Three physicists elected American Physical Society Fellows
BLACKSBURG, Va., Jan. 22, 2014 th Three Virginia Tech College of Science faculty were recently elected as Fellows into the American Physical Society.
(Media-Newswire.com) - BLACKSBURG, Va., Jan. 22, 2014 – Three Virginia Tech College of Science faculty were recently elected as Fellows into the American Physical Society.
Leo Piilonen, the William E. Hassinger Jr., Senior Faculty Fellow in Physics and chair of the department; Bruce Vogelaar, professor of physics and director of the Kimballton Underground Research Facility; and Uwe Tauber, professor of physics, were so honored in November.
Fellowship in the APS is limited to no more than one-half of one percent of membership.

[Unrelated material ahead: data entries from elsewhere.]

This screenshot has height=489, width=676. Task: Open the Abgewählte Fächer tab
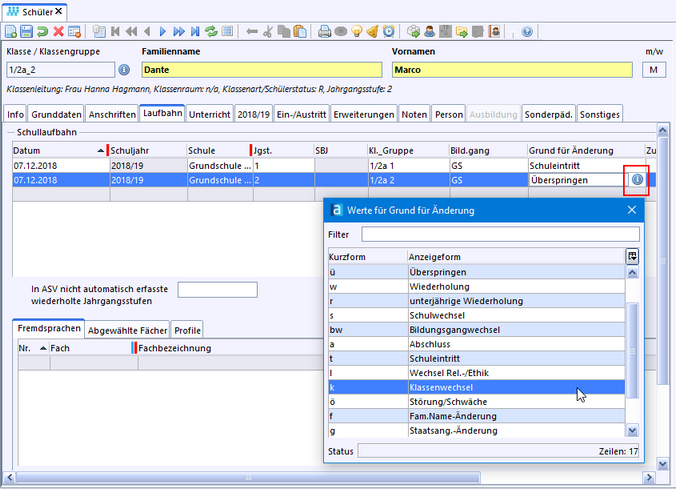[x=127, y=329]
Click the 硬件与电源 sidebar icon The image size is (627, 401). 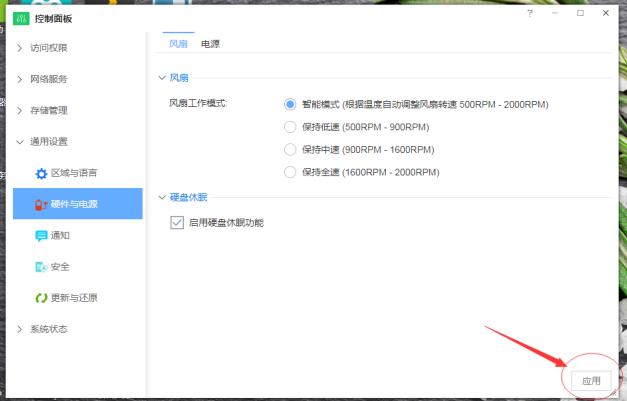point(41,205)

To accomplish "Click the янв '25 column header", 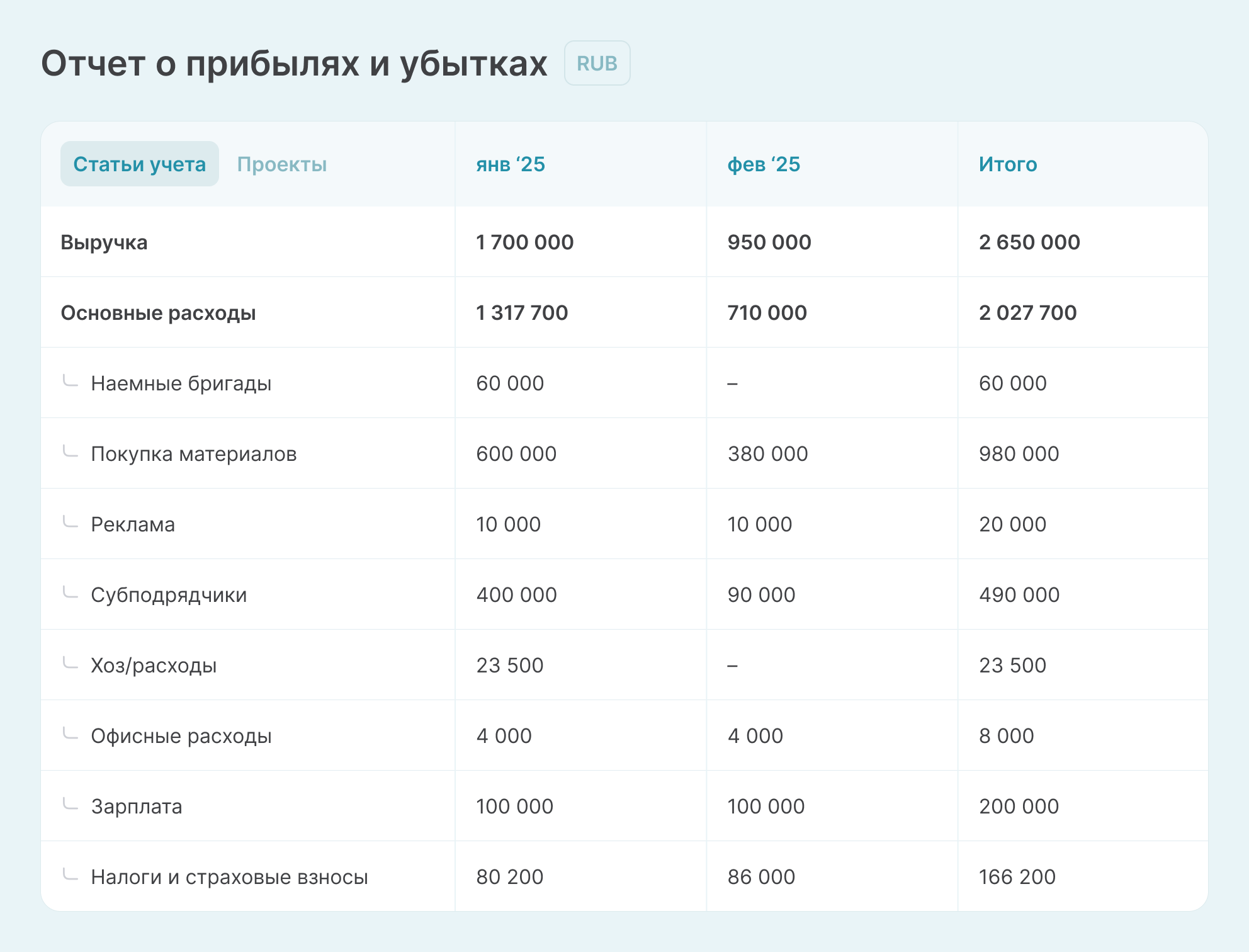I will (x=511, y=164).
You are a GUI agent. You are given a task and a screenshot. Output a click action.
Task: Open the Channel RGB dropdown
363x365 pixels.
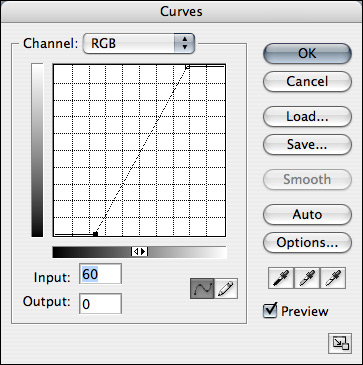click(x=138, y=43)
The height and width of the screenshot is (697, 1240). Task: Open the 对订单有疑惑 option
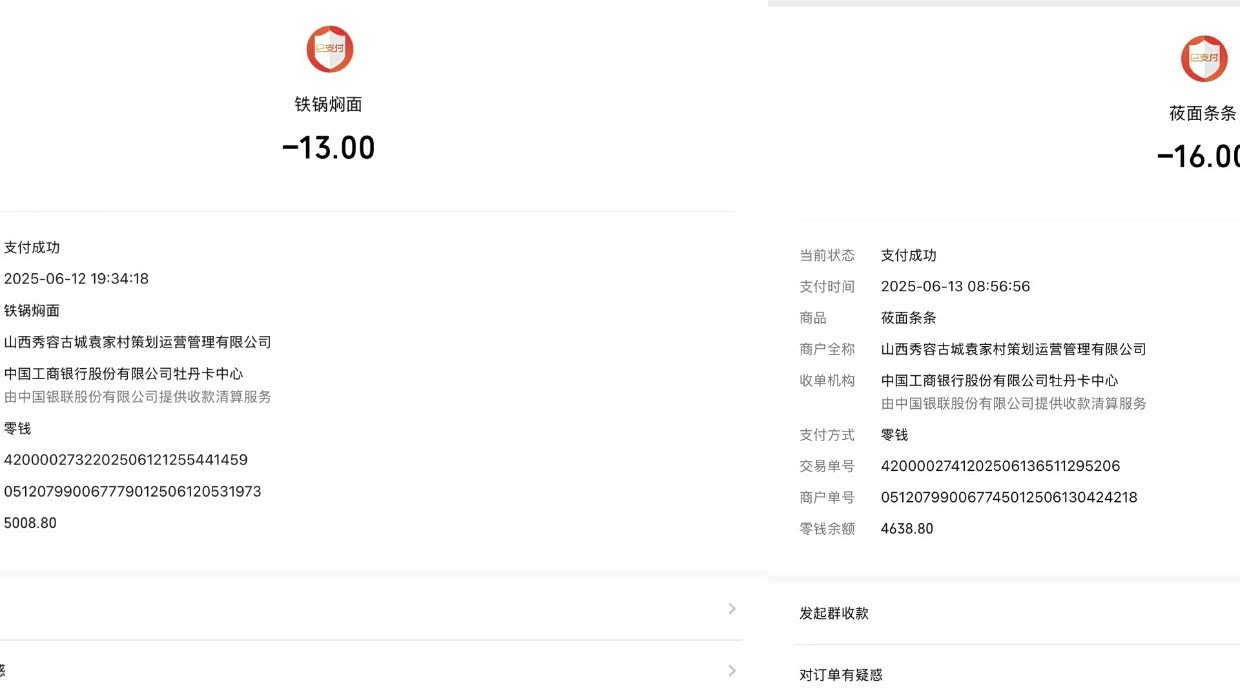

“To have three of our faculty elected as Fellows is quite exceptional,” said Lay Nam Chang, dean of the College of Science, and himself a physicist. “To have three elected at the same time is a testament to the people of the department and the cutting edge nature of the research they conduct. I’m very proud of them and happy to see their work recognized so highly among their peers.”
Piilonen was cited by the APS “for his important experimental contributions in the areas of lepton physics, CP violation, the CKM matrix and quarkonia; and for his leadership of the Belle and Belle II Collaborations.”
A member of the Virginia Tech faculty since 1987, he received his bachelor’s degree from the University of Toronto, and a master’s degree and doctoral degree from Princeton University.
Vogelaar was cited for significant contributions to neutrino physics and underground science, especially through his leadership in calibrating the Borexino detector, with the first real-time detection of 7Be solar neutrinos, and his creation of the Kimballton Underground Research Facility which is opening up new opportunities for fundamental physics experiments.
He began working at Virginia Tech in 1998. He received his bachelor's degree from Hope College and a master's degree and Ph.D. from California Institute of Technology in 1989.
Tauber was cited for “seminal and sustained contributions to the understanding of non-equilibrium, universal properties of reaction diffusion processes and driven diffusive systems, with applications in materials science and biological systems.”
He earned his Ph.D. at TU Munchen ( Germany ), and arrived at Virginia Tech in 1999.
The College of Science at Virginia Tech gives students a comprehensive foundation in the scientific method. Outstanding faculty members teach courses and conduct research in biological sciences, chemistry, economics, geosciences, mathematics, physics, psychology, and statistics. The college offers programs in cutting-edge areas including, among others, those in energy and the environment, developmental science across the lifespan, infectious diseases, computational science, nanoscience, and neuroscience. The College of Science is dedicated to fostering a research-intensive environment that promotes scientific inquiry and outreach.